Newcomer James Frecheville plays ‘J’, a 17-year old teenager who is forced to live with his extended family due to the death of his mother from a drug overdose. Turns out his family is filled with criminals led by his sweet but sinister matriarchal grandmother Janine, played with interesting finesse by Aussie actress Jacki Weaver. J moves in with his grandmother and her 3 sons, J’s uncles, played by Ben Mendelsohn, Luke Ford, and Sullivan Stapleton, who waste no time bringing J into the family business. Also part of this mix is Joel Edgerton, as a fellow bank robber and friend of Mendelsohn’s character “Pope”. Without giving too much of the story away, J goes through some growing pains as he deals with his new life in this different kind of family. As one of the detectives after Pope and the rest of his family, Guy Pierce’s “Leckie” wants to save J from a life of crime under the control of his grandmother. But what does J want?

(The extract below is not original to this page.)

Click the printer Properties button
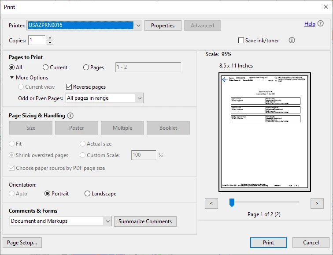The image size is (333, 255). [163, 26]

Animal Kingdom is a fairly slow moving movie, spending a lot of time getting us into the inner familial workings and mindsets of this Melbourne crime family. We don’t really see any of the crimes that this band of brothers normally commits, just a small retaliation against the police. While this is interesting, much like the typical modern crime drama, this is probably where I felt Animal Kingdom was the weakest. While bank robberies, drug deals, and other criminal acts have been shown over and over in movies and television shows, I think its because we as viewers like seeing the adrenaline rush and camaraderie that comes with those activities. It helps pick up the pace and give us stakes. Since Animal Kingdom basically lacks that adrenaline, it never really got me into the story to where I cared emotionally all that much about this crime family. Still, the Cody family is interesting and the actors do a great job of each representing their characters. Where I think a bank robbery or two would’ve helped is in tying these various characters together for me. Instead, we mostly watch the slow deterioration of each of them as the film goes on.
The cinematography and production design both stand out on Animal Kingdom. I loved the house where the Cody’s reside, and the various sets and locations all add flavor to the film. Probably the strongest part of the production is the music by composer Antony Partos. The score for this film has a deep haunting and eery feel that gives the movie depth and tone that really helps tell the story. There are two scenes where music is front and center, with no dialogue and just visuals, and both really worked for me on an emotional level. I just wish there was more of that throughout the film and in the characters. Emotion is one of the key ingredients of film, television, and any storytelling for that matter. While there’s a fine line between too much and too little emotion, Animal Kingdom could have benefitted from a little more in my opinion. But overall, it’s a well made Aussie Indie film that is definitely worth seeing on Blu-ray. Ironically, my favorite parts of the Animal Kingdom experience were listening to and watching director David Michôd talk about the making of the film in the audio commentary and the special features. Michôd is a very sharp and caring filmmaker whose depth of soul really comes through in his discussions of his craft. Hopefully he’ll bring more of himself to his next film.